My story began with SOLR DIH. It was way too slow. So, I ended up building another tool to replace DIH. Something friendly to CPU and memory. I did it. Not.
After indexing I realized that my text was full of ???????. WTF. Yeah, it’s encoding problem. So I’ve spent a day trying to solve this thing. What works for me was this advice from 2005:
PHP can input and output Unicode, but a little different from what Microsoft means: when Microsoft says “Unicode”, it unexplicitly means little-endian UTF-16 with BOM(FF FE = chr(255).chr(254)), whereas PHP’s “UTF-16″ means big-endian with BOM. For this reason, PHP does not seem to be able to output Unicode CSV file for Microsoft Excel. Solving this problem is quite simple: just put BOM infront of UTF-16LE string.
Example:
$unicode_str_for_Excel = chr(255).chr(254).mb_convert_encoding( $utf8_str, ‘UTF-16LE’, ‘UTF-8′);
I get no ??? char anymore.
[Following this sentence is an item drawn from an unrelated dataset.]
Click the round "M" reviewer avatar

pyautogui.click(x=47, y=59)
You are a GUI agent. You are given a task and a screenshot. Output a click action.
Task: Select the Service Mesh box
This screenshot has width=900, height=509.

I don’t know if it is the proper way to do it. And I still get occasional htmlspecialchars invalid multibyte sequence. I think I’ll classify this solution as “miracle”.
When’s PHP 6 finally come?
Update:
CRAP. DOES NOT WORK!.
Update of Update:
SET NAMES UTF-8
I missed this statement when initializing Zend_Db connection.